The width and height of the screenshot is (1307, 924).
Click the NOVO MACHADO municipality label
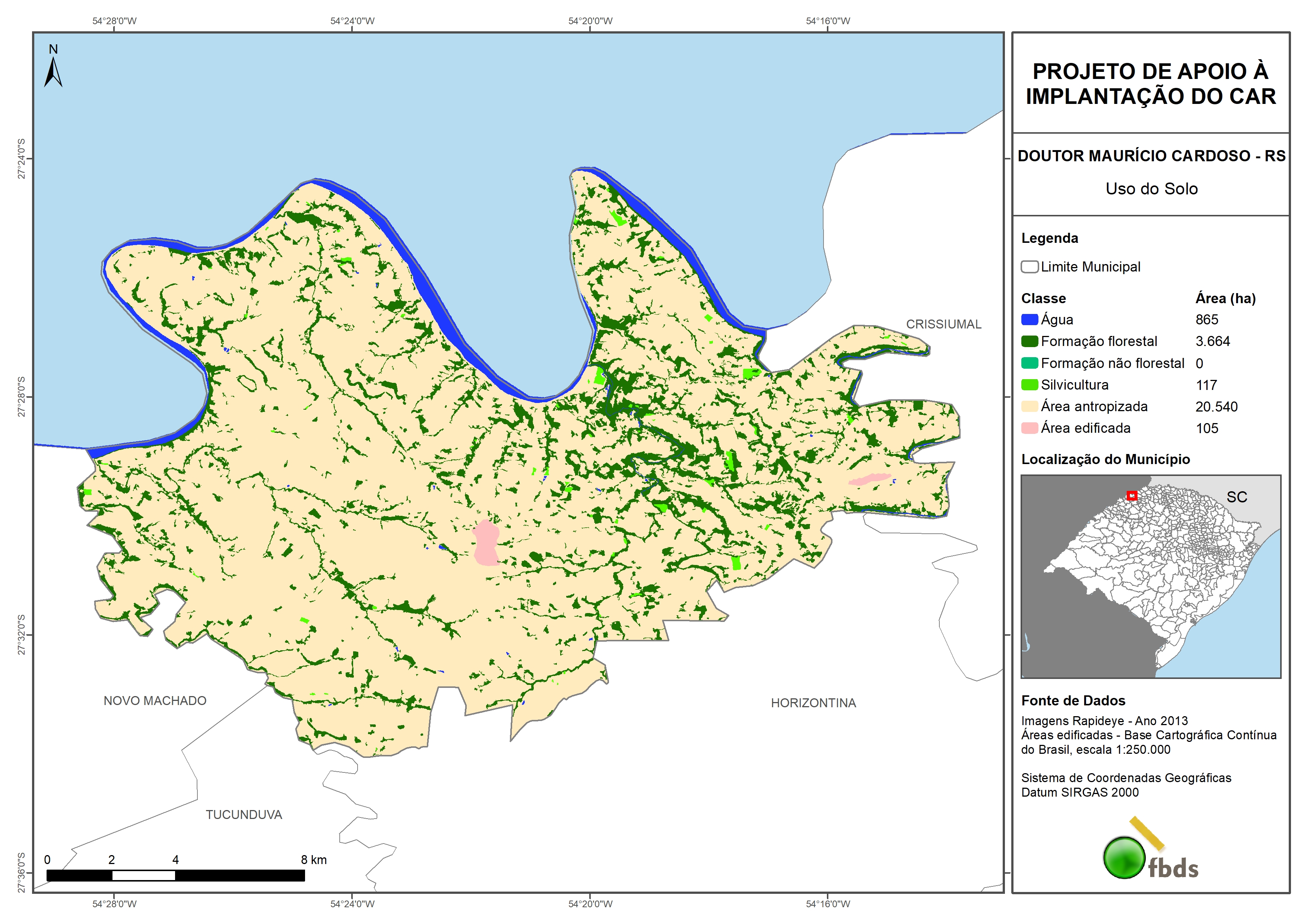(x=155, y=701)
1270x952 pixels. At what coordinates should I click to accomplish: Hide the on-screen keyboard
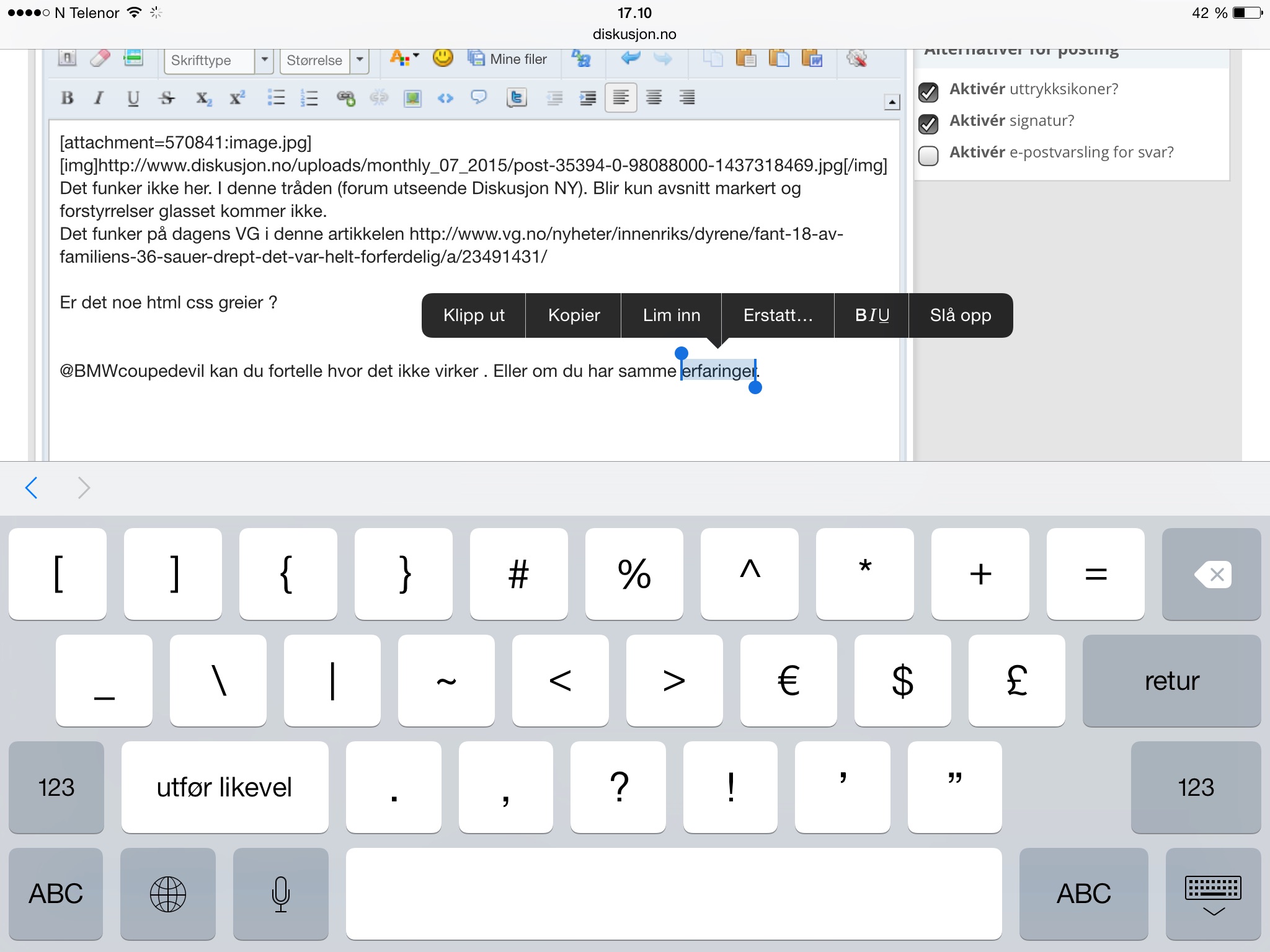click(1213, 894)
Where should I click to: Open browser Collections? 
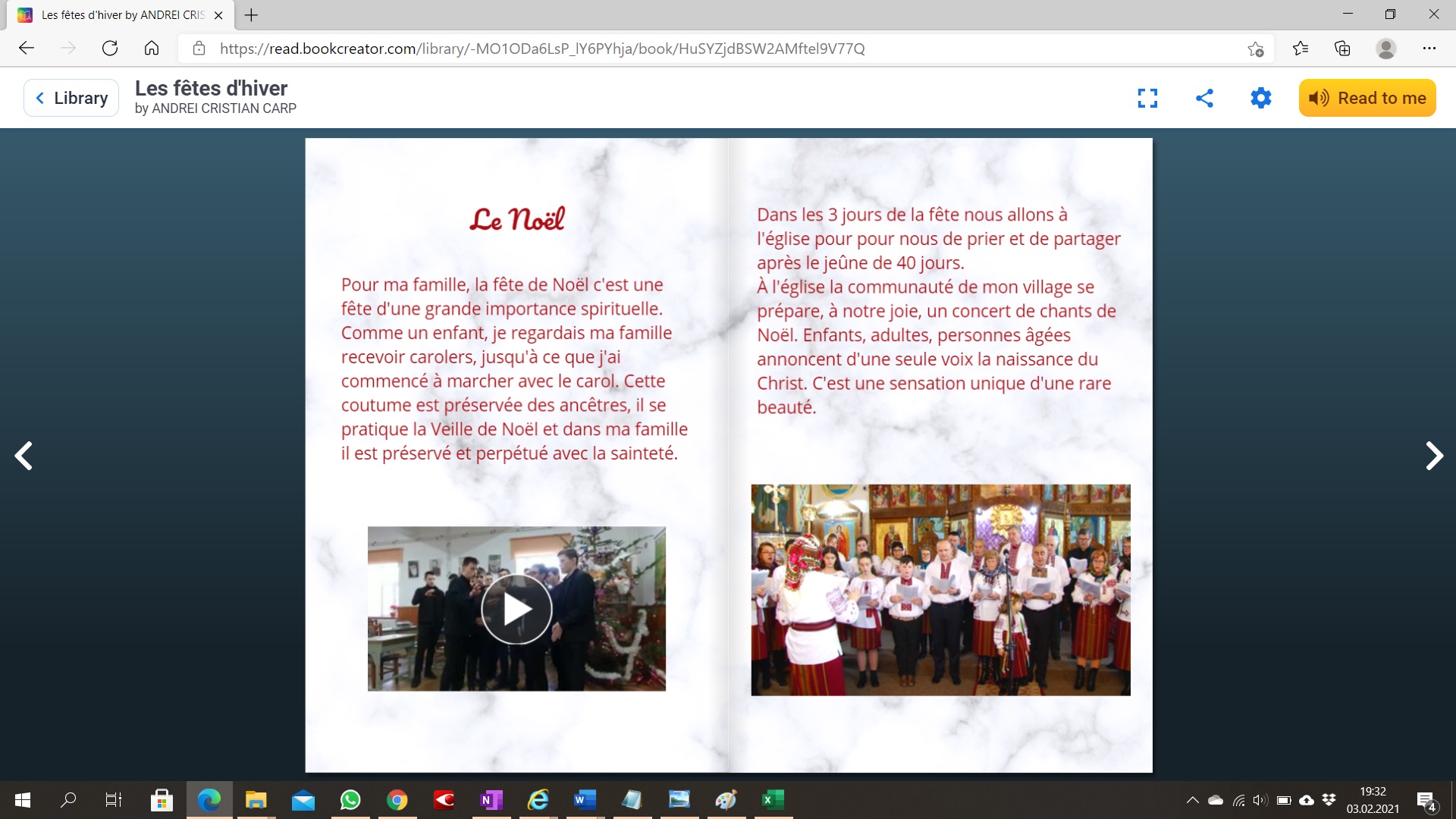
========
== Task to carry out ==
Copy nothing but the lines from the line holding "Click the NOVO MACHADO municipality label" through the last line of the entries, exactly, while leaving out the pictures.

== Written answer ==
Click the NOVO MACHADO municipality label
(x=155, y=701)
1270x952 pixels. At what coordinates should I click to accomplish: Hide the on-screen keyboard
click(1213, 894)
Where should I click to: Open browser Collections? 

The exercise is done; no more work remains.